Abstract

A 79‐year‐old former smoking Japanese man was admitted to our hospital with a 2‐year history of dry cough and dyspnoea on exertion. High‐resolution computed tomography of the chest revealed reticulation and perilobular opacity with bronchial wall thickening and ground‐glass opacities (GGOs) in both lungs, in addition to subpleural dense consolidation (pleuroparenchymal fibroelastosis‐like lesion; PPFE‐like lesion) predominantly in the bilateral upper lobes. Serum immunoglobulin G4 (IgG4) was elevated (348 mg/dl). Lung biopsy specimens obtained by video‐assisted surgery revealed a mixture of usual interstitial pneumonia (IP) and non‐specific IP pattern admixed with PPFE. In addition, immunohistochemical staining of IgG4 showed numerous IgG4‐positive plasma cells.

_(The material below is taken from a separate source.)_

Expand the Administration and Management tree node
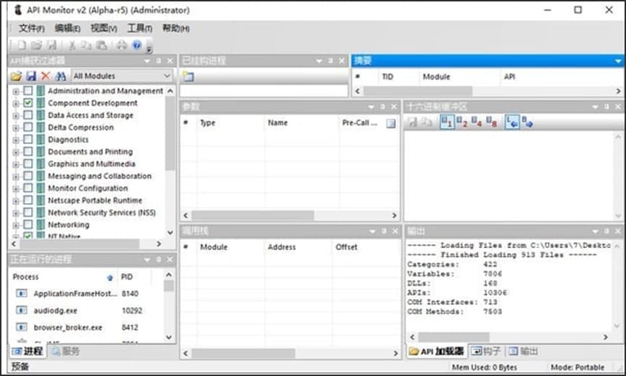The width and height of the screenshot is (626, 376). pyautogui.click(x=16, y=91)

Consequently, he was diagnosed with IgG4‐positive IP associated with PPFE. We initiated a combination therapy with prednisolone and cyclosporine as a calcineurin inhibitor. During prednisolone tapering, his clinical conditions and GGOs improved gradually over 12 months. However, reticular opacities and PPFE‐like lesions remained unchanged, and pulmonary function test findings slightly deteriorated.